Task directions :: Check each line of the entries for "named" and report the ones that have it.

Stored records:

■ ■ ■ ■ ■ ■ ■

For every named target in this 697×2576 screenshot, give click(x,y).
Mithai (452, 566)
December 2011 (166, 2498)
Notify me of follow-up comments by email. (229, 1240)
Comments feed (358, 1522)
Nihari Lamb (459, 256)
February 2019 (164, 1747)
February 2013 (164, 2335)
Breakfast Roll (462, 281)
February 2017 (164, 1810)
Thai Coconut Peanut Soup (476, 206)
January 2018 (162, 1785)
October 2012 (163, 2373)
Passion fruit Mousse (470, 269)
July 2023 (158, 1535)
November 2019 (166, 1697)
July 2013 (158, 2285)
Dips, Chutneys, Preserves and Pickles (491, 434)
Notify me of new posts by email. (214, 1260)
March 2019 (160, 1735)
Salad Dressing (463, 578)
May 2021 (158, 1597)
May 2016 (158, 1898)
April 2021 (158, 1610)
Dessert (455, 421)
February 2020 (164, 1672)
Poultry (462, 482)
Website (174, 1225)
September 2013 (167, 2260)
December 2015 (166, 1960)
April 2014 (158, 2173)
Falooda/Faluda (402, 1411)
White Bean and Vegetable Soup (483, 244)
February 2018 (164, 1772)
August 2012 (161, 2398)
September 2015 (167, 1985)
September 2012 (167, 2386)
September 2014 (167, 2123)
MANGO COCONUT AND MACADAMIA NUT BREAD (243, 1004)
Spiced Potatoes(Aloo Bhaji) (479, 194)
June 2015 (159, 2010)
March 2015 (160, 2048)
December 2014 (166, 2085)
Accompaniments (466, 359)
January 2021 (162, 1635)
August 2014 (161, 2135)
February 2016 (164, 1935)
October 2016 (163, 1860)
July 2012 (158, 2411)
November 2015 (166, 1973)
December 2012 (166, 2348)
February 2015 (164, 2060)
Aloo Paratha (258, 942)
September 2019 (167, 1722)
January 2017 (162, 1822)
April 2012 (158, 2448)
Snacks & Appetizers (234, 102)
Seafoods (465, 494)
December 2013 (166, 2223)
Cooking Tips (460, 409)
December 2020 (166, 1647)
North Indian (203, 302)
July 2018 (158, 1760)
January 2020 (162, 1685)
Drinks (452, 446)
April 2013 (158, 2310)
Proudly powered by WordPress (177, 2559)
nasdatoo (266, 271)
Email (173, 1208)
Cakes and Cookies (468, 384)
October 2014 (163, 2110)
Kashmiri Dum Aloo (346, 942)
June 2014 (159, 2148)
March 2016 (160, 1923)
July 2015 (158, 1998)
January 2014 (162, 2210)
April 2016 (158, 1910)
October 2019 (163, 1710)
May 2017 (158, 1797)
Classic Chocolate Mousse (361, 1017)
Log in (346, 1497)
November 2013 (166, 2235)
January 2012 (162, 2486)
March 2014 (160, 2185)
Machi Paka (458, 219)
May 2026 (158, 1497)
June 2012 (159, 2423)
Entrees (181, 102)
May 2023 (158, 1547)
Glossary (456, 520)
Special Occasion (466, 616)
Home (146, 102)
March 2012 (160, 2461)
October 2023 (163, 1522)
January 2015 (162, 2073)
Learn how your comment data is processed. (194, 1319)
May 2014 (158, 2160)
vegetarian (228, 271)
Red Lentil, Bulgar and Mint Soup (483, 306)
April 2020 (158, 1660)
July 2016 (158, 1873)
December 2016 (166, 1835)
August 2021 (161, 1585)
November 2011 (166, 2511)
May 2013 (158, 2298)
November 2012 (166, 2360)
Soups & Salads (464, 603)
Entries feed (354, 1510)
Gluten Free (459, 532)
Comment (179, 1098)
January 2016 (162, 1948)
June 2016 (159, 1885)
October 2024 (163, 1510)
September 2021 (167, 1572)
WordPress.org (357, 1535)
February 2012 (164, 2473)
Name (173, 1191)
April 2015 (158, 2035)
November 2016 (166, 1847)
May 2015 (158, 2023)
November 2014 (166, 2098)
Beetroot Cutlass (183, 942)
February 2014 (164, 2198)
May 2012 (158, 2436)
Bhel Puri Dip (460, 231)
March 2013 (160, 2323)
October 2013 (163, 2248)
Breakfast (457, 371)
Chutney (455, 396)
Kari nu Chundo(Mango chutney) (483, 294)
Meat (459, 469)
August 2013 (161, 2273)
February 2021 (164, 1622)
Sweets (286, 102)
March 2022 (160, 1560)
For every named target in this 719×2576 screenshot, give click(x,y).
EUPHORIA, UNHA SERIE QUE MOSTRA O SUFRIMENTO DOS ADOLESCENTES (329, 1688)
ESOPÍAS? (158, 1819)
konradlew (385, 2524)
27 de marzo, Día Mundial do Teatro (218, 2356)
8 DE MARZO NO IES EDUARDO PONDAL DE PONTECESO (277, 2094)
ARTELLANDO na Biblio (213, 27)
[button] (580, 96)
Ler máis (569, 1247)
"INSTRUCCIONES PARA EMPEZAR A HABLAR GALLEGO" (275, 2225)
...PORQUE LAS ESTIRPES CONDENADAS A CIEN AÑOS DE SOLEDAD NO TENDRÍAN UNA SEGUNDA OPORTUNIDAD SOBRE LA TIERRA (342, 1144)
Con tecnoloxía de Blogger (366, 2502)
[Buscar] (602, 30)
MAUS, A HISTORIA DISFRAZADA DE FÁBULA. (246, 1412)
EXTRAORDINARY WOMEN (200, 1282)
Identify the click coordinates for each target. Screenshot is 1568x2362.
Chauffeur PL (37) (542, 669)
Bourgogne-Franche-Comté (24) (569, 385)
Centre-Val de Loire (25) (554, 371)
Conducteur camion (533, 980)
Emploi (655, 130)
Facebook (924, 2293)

■ ■ ■ ■ ■ ■ ■

Expected answer ::
For every named target in this 697×2576 screenshot, give click(x,y).
For every named target in this 719×2576 screenshot, give click(x,y).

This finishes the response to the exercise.